It is often difficult to keep in mind all the links in a chain of argument when that chain is long.1 This is especially so when one expects that chain to lead to a familiar place, and instead it veers in an unexpected direction. One sits “at home” waiting for the argument to reach them, but it never does. The (incorrect) conclusion is that the chain is faulty.
The argument I gave these past two weeks lands in an entirely different spot from that offered by the classical school of statistics. Not a new spot, just a different one. The theory I have been calling “predictive” is actually old. Philosophically old, not mathematically. The philosophy is positivism or logical probability (see below about “positivism”).
This view of probability is the one given by John Maynard Keyenes (A Treatise on Probability), Harold Jeffereys (Theory of Probability), Rudolph Carnap (Logical Foundations of Probability), Edwin Jaynes (Probability Theory: The Logic of Science), Bruno de Finetti (Theory of Probability), Seymour Geisser (Predictive Inference: An Introduction), David Stove (The Rationality of Induction), and other similar authors. And don’t forget Pierre-Simon, Marquis de Laplace (A Philosophical Essay On Probabilities ).
Few of these books, or none, is ever read or taught in ordinary university courses in probability and statistics, so it is not surprising they are unfamiliar to most statisticians. Certainly these authors never show up in undergraduate classes. And when they appear in graduate courses—a rare thing—it is the mathematics which is emphasized, not the philosophy.
I have tried to be careful to show that, even if the classical frequentist theory is accepted, the language used to describe results is often wrong or exaggerated. Few recall the precise definitions of p-values and confidence intervals, for example. Even text books are schizophrenic: different interpretations of these creatures often appear even within individual books! This is partly because the definitions of these are tangled, long, and non-intuitive.
But even if the language is proper, the results themselves—for which, I hasten to add, the mathematics are flawless—are not what anybody wants; worse, the results produce over-certainty. If presented with the choice of two drugs, what you want to know is the chance that one is better than another. You are not interested in the probability of seeing a larger value of an obscure test statistic assuming that you repeat some trial an infinite number of times and assuming the truth of some probability model, given that the parameters of which are set equal or set equal to zero (this is, of course, the p-value).
What exacerbates the disparity is that the evidence given by the p-value is guaranteed to be exaggerated with respect to the chance that one drug is better than another (this is a provable, and well proved, mathematical claim). The p-value can be as small as you like (“highly statistically significant”), but that does not imply that the chance that one drug is better than another is high.
The situation is improved when one moves to considering posterior distributions of parameters of models. But not by much.
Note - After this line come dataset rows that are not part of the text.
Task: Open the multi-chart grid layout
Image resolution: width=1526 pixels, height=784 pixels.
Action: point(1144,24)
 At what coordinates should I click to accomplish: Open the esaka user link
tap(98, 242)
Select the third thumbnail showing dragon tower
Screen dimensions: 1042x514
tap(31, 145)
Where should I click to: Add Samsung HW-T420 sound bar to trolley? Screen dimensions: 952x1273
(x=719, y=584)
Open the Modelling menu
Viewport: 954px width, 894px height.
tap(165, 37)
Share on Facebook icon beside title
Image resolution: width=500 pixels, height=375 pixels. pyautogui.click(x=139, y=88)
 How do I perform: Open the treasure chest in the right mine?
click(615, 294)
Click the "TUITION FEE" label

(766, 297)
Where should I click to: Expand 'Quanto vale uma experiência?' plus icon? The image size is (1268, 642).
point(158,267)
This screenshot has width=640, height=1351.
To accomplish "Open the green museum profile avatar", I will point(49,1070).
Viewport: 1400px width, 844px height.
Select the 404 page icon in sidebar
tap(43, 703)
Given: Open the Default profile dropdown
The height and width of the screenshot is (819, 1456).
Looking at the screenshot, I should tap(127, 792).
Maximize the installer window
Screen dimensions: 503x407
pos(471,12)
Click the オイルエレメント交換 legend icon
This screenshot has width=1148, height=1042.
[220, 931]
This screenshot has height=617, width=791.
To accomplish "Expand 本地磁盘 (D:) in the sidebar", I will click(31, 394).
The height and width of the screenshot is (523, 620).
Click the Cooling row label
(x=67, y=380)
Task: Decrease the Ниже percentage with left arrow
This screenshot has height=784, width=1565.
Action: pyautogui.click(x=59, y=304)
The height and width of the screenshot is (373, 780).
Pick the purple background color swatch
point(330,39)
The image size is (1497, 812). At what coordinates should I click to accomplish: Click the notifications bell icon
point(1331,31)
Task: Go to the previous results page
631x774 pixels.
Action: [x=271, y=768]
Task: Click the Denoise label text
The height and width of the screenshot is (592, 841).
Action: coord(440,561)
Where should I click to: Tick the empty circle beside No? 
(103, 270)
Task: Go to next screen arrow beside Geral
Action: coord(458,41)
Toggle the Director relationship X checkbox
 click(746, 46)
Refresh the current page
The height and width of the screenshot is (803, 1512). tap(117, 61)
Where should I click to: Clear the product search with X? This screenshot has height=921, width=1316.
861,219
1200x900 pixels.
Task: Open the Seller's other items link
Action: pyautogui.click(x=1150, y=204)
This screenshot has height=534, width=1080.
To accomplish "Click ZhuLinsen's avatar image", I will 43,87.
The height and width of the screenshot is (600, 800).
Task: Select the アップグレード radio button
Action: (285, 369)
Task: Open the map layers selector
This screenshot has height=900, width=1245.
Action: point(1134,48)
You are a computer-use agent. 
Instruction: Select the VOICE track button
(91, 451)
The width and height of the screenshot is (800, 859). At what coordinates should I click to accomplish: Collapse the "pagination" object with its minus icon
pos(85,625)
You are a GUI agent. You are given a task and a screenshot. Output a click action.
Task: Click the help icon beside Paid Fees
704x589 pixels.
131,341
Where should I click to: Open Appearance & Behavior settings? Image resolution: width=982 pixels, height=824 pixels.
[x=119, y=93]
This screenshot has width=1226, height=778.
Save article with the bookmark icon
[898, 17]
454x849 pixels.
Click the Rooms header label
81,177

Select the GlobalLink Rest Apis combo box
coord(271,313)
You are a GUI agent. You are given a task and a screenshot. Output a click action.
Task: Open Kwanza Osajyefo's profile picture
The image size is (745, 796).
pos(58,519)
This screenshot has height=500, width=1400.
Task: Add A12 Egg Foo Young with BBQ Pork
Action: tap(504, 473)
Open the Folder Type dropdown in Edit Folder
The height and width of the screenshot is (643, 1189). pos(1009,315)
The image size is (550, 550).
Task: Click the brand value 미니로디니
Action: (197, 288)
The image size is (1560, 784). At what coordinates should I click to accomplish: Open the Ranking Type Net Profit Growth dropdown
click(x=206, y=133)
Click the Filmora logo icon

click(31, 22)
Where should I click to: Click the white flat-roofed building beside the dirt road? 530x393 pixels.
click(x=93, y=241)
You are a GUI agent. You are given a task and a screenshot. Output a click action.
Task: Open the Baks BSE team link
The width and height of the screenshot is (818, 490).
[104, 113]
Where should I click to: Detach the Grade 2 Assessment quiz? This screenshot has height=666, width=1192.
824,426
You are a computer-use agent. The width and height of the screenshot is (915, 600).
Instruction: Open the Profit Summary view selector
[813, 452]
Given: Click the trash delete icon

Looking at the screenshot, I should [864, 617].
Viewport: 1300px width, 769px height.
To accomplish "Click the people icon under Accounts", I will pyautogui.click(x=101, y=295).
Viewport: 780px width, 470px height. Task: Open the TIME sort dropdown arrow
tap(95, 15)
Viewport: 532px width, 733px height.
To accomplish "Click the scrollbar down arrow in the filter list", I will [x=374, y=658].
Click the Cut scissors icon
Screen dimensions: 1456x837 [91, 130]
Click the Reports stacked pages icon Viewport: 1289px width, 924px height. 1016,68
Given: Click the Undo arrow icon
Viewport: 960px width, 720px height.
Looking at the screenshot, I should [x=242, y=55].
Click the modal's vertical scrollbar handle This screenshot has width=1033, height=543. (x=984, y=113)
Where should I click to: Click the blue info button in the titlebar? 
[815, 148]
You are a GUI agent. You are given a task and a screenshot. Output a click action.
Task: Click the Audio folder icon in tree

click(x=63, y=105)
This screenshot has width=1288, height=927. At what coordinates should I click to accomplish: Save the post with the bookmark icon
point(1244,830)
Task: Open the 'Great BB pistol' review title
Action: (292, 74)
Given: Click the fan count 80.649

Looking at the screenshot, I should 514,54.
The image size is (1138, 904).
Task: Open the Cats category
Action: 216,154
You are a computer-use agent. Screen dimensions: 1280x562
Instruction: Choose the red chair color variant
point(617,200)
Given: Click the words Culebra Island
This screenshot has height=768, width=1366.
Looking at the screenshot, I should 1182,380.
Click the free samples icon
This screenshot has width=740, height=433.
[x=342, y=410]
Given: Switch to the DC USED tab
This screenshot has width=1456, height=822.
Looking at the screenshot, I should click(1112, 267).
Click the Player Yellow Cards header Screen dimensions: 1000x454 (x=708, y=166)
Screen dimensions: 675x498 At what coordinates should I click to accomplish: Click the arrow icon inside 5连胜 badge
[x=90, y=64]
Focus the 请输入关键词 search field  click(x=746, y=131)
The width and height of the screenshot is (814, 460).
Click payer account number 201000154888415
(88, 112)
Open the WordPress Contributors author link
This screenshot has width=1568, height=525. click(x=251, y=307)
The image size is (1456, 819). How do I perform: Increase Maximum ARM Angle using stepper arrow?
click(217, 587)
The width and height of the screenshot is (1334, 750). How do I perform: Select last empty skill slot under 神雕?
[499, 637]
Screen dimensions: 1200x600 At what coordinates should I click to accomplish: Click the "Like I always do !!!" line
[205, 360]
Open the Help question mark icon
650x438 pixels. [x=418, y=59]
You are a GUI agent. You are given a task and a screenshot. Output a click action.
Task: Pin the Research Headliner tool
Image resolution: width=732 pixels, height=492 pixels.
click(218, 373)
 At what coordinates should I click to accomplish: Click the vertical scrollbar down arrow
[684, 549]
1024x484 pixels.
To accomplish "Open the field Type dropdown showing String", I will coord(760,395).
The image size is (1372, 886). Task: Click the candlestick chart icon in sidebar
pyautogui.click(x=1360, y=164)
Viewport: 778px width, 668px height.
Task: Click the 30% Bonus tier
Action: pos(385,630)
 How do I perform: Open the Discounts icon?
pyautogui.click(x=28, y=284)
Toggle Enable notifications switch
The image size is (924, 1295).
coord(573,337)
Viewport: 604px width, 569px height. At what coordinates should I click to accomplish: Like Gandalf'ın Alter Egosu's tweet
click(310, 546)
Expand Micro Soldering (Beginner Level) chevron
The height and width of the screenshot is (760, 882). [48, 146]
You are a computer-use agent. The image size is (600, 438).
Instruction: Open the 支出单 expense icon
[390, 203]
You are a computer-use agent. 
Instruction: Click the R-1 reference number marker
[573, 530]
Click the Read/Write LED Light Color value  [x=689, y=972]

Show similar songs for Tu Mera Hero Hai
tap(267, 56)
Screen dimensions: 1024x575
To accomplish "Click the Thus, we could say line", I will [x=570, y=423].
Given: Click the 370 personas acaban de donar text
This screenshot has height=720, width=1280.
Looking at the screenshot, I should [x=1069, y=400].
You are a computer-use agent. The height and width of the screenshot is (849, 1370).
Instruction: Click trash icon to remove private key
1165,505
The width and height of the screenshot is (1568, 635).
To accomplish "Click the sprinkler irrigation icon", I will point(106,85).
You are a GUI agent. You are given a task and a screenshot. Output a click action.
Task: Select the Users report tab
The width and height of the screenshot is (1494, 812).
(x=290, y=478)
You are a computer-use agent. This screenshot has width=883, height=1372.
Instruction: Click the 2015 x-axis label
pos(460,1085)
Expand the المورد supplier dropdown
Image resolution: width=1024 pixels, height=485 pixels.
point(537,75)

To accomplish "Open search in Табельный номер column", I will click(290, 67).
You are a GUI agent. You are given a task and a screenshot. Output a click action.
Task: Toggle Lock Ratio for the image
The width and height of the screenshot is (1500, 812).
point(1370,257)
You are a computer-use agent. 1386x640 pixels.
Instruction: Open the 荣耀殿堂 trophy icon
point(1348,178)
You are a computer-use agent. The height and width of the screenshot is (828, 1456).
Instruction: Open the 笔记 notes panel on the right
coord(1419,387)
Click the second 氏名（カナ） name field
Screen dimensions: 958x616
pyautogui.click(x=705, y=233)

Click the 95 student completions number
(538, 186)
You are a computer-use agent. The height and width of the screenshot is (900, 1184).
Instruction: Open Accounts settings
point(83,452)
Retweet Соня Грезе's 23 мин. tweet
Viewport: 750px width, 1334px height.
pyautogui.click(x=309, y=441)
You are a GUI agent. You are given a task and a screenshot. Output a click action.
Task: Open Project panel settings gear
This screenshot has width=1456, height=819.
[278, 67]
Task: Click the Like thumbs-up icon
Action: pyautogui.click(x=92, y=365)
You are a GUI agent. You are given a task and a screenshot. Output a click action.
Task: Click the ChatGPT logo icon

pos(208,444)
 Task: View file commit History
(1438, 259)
Language used to describe posterior distributions is certainly more intuitive and memorable than that used in hypothesis testing, but it is still the case that knowledge of the value of a parameter (given some data and accepting the truth of some model) still exaggerates the evidence that the chance that one drug is better than another. Once again, one can have almost certain knowledge of the value of some parameter or parameters (as in estimation or hypothesis testing), but this does not translate into high probability that one drug is better than another.
The situation is improved once more by moving to predictive statistics. Improved, not solved—for there is no solution. Uncertainty in contingent events and theories will always be with us. An event or theory being contingent makes this so. But at least we can say the chance that one drug is better than another is X%—given we accept the truth of some model and given our observations.
Hypothesis testing and Bayesian parameter estimation cannot give direct evidence whether the models we have been assuming true really are. This too is a provable, and well proved, mathematical and philosophical statement. Predictive methods can and do give us this evidence. Further, this evidence is expressed in natural language in statements of probabilities of observables and in terms of decisions we make with these observables.
I’ll show more examples as time goes on. But for those who want a head start, you cannot go wrong by reading the books given above.
Update When I say positivism, I not mean the Vienna Circle logical positivism. I do mean positivistic. See comments below.
1Another difficulty is when that chain is offered in 800-word, non-contiguous chunks. And when those words are unclear, the situation is not made any easier. But I’m working on fixing that.